Maybe it was foolish. I admit. They certainly would have said so, I think. They lived an angry life. Though they were not always unhappy. Memories creep in. Smiles shared around a campfire. People who accepted them as they were. Friends. Loves. All gone now.
I am something new, but my memory is a graveyard.
“Are you alright?” Mela asks me suddenly, and I refocus on the present with a start. “You slowed down.” She is watching my new form, my crystal body that spins lazily without any input from my active thoughts. Though apparently, a body that reacts to my feelings.
I will be okay. I tell her. And I think, this time, I do not need to lie when I say the words. Though I should resume my work. I have trees to collect, and perhaps a new magic to explore. It has been some time, and I have become more than acclimated to my new pattern of chores with Bind Crop involved. It is well past time that Stone Pylon was added to my grimoire, and the slow accumulation of new power will still leave me with my options open. And what of you? Do you have anything that you must be about?
“Oh, I’m hiding from Yuea. She wants me to help her move chests of drawers, like I have the arms for that.” Mela makes a motion with her eyes that I believe means sarcasm. “But I can find work to do. Probably go help Jahn dig out the new farm plot. He could use a hand, I bet.”

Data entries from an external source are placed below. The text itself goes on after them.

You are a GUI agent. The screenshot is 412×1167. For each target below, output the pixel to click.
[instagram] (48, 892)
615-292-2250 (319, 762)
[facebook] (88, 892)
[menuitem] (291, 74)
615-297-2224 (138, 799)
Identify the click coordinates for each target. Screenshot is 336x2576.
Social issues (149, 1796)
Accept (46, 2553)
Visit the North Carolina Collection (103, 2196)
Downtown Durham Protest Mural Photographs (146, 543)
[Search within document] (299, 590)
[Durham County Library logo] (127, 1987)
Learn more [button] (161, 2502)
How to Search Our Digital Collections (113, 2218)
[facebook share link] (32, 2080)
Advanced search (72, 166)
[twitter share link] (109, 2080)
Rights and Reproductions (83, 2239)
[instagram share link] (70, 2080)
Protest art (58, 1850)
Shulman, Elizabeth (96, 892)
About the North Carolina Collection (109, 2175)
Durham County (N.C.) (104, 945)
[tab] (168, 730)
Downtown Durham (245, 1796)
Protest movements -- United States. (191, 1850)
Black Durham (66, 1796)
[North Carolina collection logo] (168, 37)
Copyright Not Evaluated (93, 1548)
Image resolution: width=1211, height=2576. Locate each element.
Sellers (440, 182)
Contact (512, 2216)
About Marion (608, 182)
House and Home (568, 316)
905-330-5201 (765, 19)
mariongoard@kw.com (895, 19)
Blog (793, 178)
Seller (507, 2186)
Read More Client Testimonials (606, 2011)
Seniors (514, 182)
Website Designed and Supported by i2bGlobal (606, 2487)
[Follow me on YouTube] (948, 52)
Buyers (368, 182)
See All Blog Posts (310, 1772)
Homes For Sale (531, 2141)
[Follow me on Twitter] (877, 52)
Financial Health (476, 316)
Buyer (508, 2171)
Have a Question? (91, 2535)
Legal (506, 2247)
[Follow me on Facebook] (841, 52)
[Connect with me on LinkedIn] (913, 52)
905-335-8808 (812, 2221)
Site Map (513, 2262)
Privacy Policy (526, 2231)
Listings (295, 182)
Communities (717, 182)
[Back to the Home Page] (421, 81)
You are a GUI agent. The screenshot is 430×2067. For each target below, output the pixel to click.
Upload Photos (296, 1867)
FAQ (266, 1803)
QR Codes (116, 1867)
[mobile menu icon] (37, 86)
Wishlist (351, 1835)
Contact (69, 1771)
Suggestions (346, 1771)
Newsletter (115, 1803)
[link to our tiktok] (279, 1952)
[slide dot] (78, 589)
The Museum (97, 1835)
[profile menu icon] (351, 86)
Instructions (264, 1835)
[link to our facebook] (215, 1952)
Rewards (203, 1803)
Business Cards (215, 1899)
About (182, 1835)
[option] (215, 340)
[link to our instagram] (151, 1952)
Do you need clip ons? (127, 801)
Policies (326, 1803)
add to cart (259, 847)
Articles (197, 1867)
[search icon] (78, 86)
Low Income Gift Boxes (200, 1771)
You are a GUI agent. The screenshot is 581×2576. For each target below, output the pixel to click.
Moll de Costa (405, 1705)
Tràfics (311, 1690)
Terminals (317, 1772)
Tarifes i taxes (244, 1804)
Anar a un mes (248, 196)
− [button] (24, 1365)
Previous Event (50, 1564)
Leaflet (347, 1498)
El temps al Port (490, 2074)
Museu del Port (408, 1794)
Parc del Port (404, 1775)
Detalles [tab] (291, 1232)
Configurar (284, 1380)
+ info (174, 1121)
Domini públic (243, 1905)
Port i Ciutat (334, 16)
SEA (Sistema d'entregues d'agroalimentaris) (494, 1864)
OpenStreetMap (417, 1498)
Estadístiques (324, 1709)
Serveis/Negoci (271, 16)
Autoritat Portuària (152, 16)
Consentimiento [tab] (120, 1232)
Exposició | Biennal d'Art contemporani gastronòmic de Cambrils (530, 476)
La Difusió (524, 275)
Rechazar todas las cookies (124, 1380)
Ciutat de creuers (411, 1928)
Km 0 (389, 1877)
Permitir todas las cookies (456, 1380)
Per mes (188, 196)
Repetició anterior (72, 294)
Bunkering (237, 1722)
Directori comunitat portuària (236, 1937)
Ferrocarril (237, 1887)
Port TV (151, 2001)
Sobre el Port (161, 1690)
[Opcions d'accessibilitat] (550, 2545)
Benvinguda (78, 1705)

She says it with that narrow eyed defiance, like she’s looking to see how I respond to it. I’m sure he could. I write back. Don’t forget this evening to gather the children together for a written lesson. You all need to improve your language!
“What, this doesn’t count?!” Mela demands, setting a disappointed series of honeybees back onto my table as I start to smooth out my written conversation. “Wait.” She says suddenly, placing her hand over my diagram of myself and my old lives. “Maybe… maybe leave that one?” She asks tentatively.
I’m not sure why it resonates with her. It’s not exactly high art. But, with the exception of making it harder to slide dishes across the smoothed table surface, it costs nothing to leave it behind. I stop my Shift Wood from wiping it away, and Mela gives me a smile that seems to be a thousand lengths away.
We go our separate ways for the day, then. Ever so much more connected than we were before.